DATA FOR PROCESSING
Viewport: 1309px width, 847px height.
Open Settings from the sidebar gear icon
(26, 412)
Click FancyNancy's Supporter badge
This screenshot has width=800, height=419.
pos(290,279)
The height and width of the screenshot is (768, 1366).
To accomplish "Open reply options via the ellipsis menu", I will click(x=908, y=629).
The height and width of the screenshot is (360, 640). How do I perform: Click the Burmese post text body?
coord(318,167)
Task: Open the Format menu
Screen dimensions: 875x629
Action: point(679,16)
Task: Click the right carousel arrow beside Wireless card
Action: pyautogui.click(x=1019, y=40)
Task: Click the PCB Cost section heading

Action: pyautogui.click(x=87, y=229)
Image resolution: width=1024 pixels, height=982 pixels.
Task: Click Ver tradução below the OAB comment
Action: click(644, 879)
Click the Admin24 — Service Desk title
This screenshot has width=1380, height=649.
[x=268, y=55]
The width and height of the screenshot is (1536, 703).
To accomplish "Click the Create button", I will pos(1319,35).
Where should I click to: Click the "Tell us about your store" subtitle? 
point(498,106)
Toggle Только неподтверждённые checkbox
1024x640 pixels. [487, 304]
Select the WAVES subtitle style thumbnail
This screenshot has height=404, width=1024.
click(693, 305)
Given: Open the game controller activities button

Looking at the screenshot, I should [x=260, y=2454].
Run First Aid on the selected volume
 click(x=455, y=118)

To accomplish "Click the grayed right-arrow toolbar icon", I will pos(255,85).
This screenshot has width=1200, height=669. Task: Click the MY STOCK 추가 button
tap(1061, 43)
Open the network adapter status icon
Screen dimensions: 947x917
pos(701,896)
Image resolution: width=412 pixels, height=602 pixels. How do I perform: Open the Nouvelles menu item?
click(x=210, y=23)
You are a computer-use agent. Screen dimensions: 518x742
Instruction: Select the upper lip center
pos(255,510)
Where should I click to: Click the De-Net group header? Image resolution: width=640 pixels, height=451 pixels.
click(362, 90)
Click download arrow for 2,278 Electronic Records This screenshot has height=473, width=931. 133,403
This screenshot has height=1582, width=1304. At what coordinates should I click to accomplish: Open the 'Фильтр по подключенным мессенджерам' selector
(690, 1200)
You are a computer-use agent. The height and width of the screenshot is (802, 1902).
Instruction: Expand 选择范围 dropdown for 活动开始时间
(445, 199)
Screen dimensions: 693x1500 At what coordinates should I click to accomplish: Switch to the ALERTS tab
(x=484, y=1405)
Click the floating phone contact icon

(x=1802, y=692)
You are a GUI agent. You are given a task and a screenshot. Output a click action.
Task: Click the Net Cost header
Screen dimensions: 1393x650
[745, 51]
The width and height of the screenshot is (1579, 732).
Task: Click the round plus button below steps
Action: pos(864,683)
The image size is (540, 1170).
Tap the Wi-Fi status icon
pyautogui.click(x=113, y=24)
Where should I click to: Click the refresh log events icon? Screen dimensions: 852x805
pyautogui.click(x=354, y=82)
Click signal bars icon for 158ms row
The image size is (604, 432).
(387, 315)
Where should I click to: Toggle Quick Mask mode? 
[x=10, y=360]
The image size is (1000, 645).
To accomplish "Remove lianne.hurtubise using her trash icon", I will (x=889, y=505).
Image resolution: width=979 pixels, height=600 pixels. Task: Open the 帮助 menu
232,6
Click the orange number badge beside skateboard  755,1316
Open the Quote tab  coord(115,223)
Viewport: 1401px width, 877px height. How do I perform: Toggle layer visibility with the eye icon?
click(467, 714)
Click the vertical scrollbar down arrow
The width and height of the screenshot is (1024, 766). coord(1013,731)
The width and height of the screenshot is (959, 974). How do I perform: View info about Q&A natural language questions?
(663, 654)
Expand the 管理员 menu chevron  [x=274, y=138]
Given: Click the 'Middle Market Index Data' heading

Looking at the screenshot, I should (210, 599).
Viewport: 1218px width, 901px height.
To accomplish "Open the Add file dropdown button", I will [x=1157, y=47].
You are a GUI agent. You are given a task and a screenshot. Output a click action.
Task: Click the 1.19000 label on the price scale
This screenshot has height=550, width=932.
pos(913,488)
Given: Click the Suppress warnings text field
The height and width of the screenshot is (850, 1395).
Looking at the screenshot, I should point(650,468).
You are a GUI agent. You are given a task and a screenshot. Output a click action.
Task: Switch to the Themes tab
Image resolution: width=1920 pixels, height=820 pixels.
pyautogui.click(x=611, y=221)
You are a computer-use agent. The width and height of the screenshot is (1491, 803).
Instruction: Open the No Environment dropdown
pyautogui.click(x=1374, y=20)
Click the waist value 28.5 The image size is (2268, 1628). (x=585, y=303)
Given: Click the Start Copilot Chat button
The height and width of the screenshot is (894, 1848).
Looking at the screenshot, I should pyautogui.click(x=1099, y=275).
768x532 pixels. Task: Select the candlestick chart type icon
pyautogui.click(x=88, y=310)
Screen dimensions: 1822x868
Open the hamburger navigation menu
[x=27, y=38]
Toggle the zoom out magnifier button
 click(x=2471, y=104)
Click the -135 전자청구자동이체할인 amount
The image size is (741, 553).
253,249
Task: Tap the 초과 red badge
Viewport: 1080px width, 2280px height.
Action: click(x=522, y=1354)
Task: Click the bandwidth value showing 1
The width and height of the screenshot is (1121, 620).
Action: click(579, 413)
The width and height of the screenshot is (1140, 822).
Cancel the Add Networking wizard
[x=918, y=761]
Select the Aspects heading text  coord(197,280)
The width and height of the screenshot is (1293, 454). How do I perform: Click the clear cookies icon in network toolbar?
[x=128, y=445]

PROBLEM
Provide the count of lines in the entries above that hold the word "value", and leave out everything else.

ANSWER TO THIS PROBLEM
2